▸ PROBLEM STATEMENT: Exact reproduction of the data is required, with images excluded.
━━━━━━━━━━━━━━━━━━━━
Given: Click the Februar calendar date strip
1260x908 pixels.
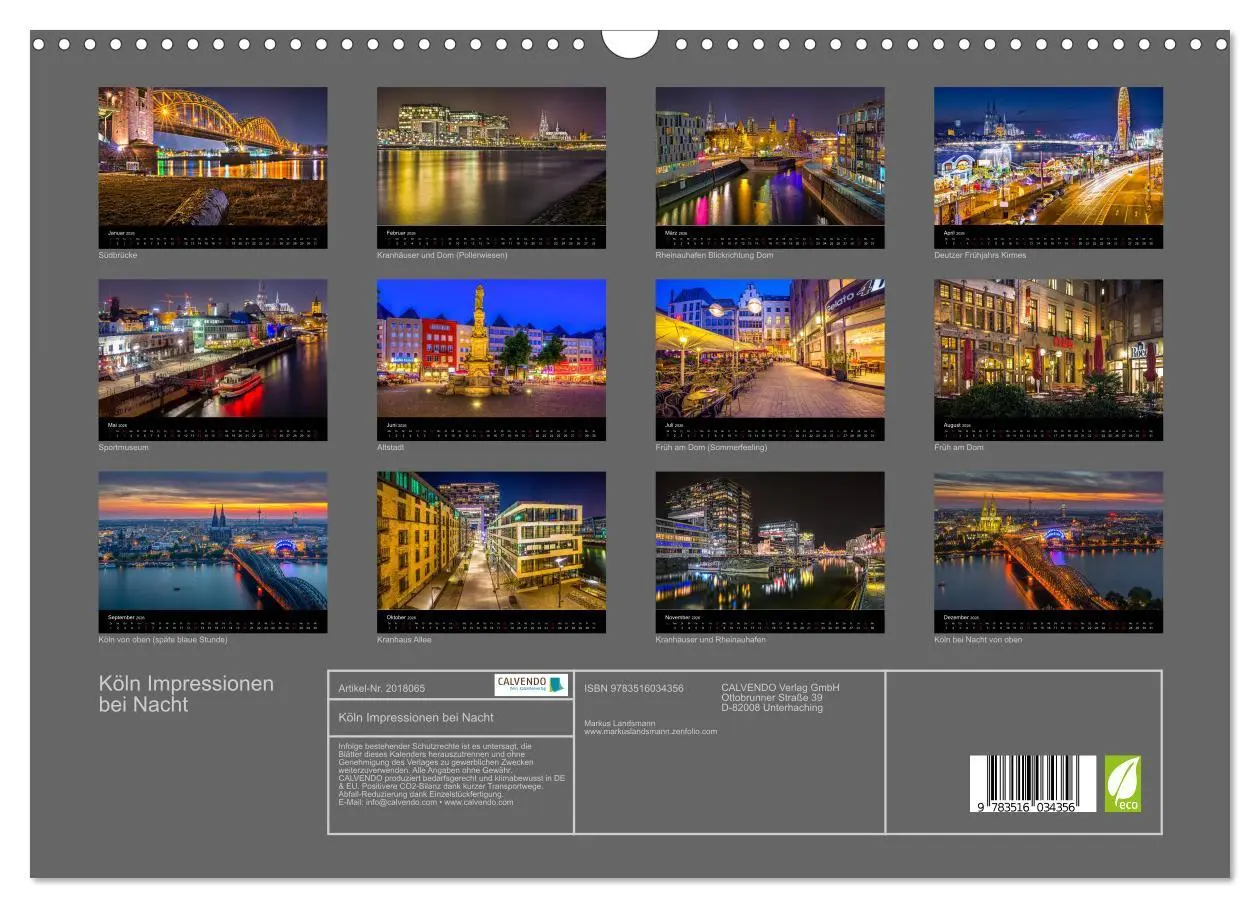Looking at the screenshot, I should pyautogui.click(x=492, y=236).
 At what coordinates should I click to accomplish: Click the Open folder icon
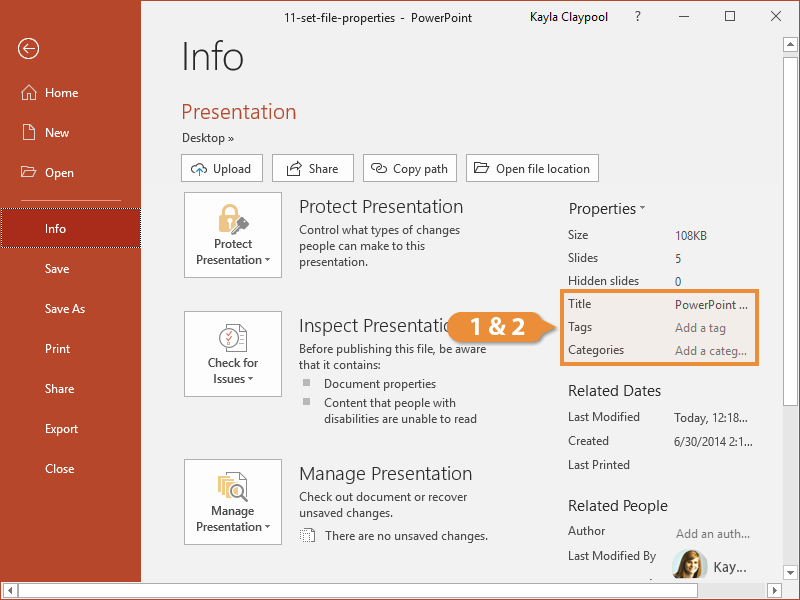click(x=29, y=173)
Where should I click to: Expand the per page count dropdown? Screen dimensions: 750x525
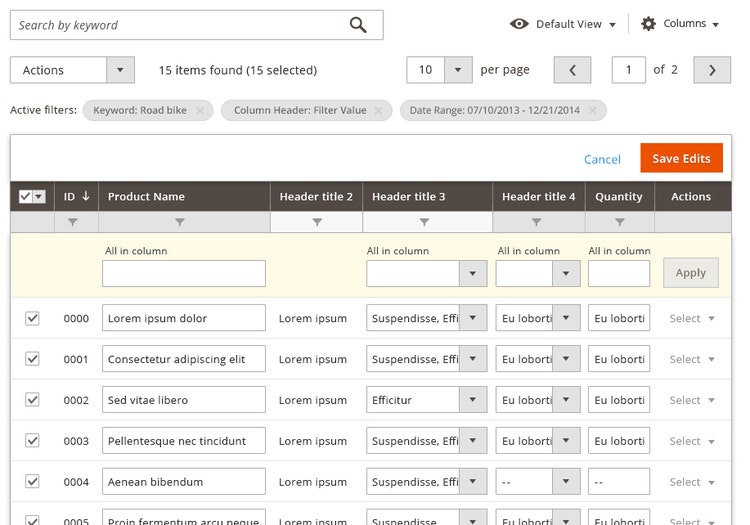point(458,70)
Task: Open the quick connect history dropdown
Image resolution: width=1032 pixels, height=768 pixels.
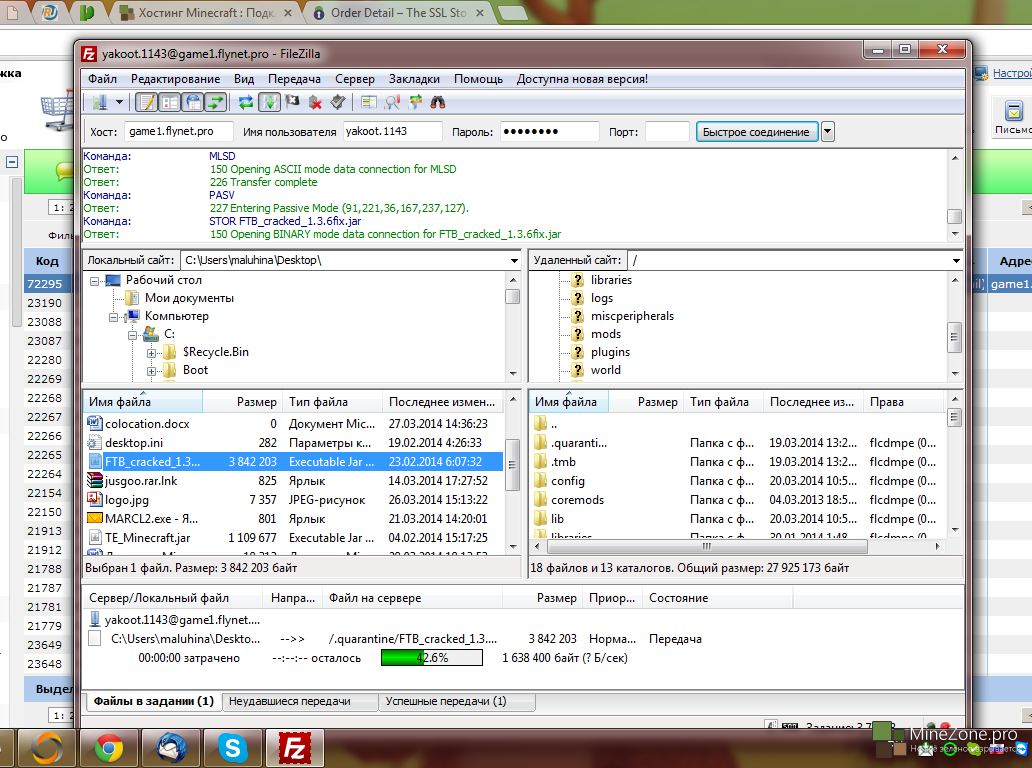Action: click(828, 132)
━━━━━━━━━━━━━━━━━━━━
▸ SOLUTION:
Given: Click the Februar calendar date strip
1260x908 pixels.
Looking at the screenshot, I should pyautogui.click(x=492, y=236).
 At what coordinates should I click to accomplish: Click the Open folder icon
click(x=29, y=173)
Where should I click to: Expand the per page count dropdown? Screen dimensions: 750x525
point(458,70)
Task: Open the quick connect history dropdown
Image resolution: width=1032 pixels, height=768 pixels.
Action: click(828, 132)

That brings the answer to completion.